This is a time, just after an election, when a lot of people are moving on to other pursuits. Many of those who have been serving their candidate, cause or government announce that they are now moving to a place called the private sector.

To some, the private sector means everything that is not government. But somehow the 9-to-5, lunch-in-the-cafeteria opportunities available to many people who work for private businesses don't seem to be quite the same thing as the private sector that these departing public officials are talking about. The private sector seems to involve a good deal more in the way of large salaries and paid club memberships.

Because of this you may decide that you, too, would like to move to the private sector. If so, you should know there are certain conditions that must be met.

First, you have to be reluctant. One never enters the private sector eagerly, but with sincere regret at the opportunities for further public service that must be forgone.

Second, there is tuition. One must have at least one and preferably several children for whom the prevailing outrageously high tuition fees are being paid. The high cost of educating your children is still not a defense against felony charges ("not guilty by reason of tuition, your honor") but it is more than enough to allow you to accept a trebled income without having to explain yourself to your peers.

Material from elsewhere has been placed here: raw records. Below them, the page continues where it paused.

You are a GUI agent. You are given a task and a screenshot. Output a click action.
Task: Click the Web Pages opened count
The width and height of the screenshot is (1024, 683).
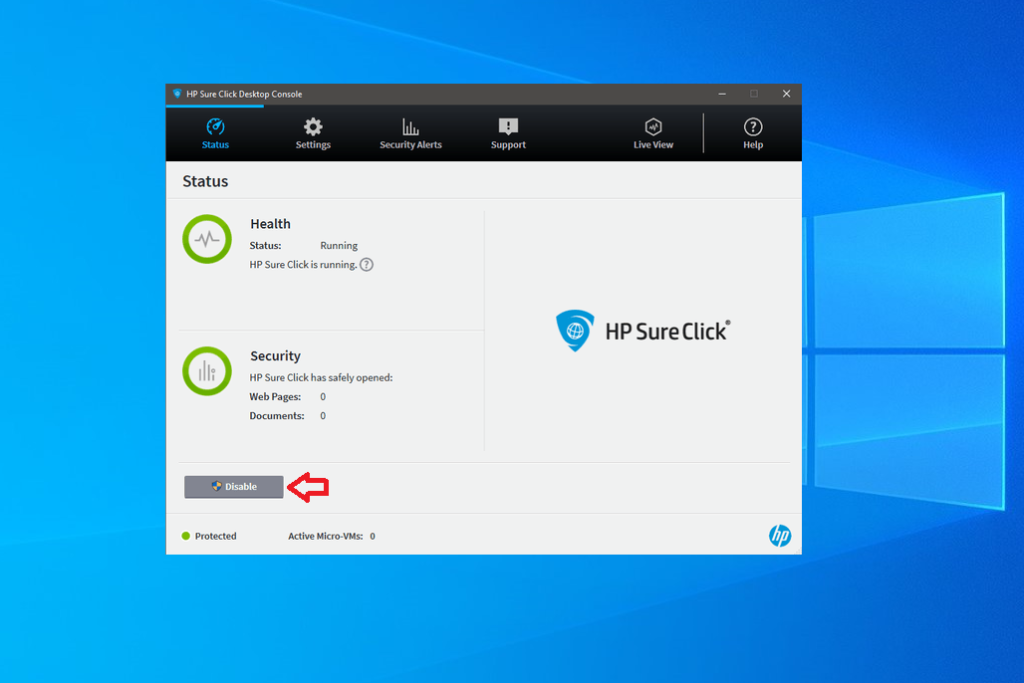pyautogui.click(x=321, y=396)
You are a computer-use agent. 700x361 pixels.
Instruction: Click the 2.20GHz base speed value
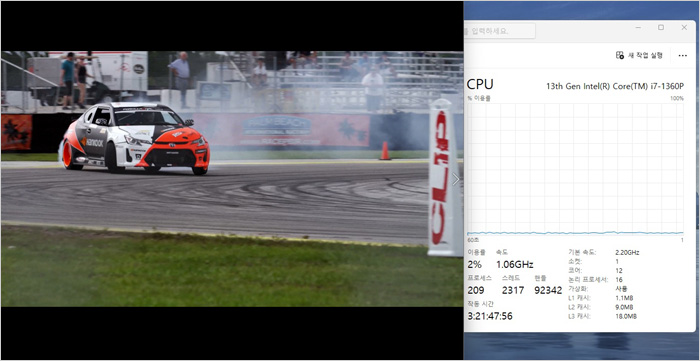pyautogui.click(x=627, y=252)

Third is the matter of the proper time of life. One should be at that age when a somber and dignified exit from the public sector can be made. A 28-year-old man who has worked three years for a crusading senator and has now decided it is time to pursue a corporate job and begin looking into tax shelters is not perceived as having moved to the private sector.

If these conditions are me, you can announce: "I have reluctantly concluded that it is time for me to avail myself of new opportunities for service in the private sector." If not, you must say, "I got a job with the Washington office of Consolidated Deforestation. It's big bucks."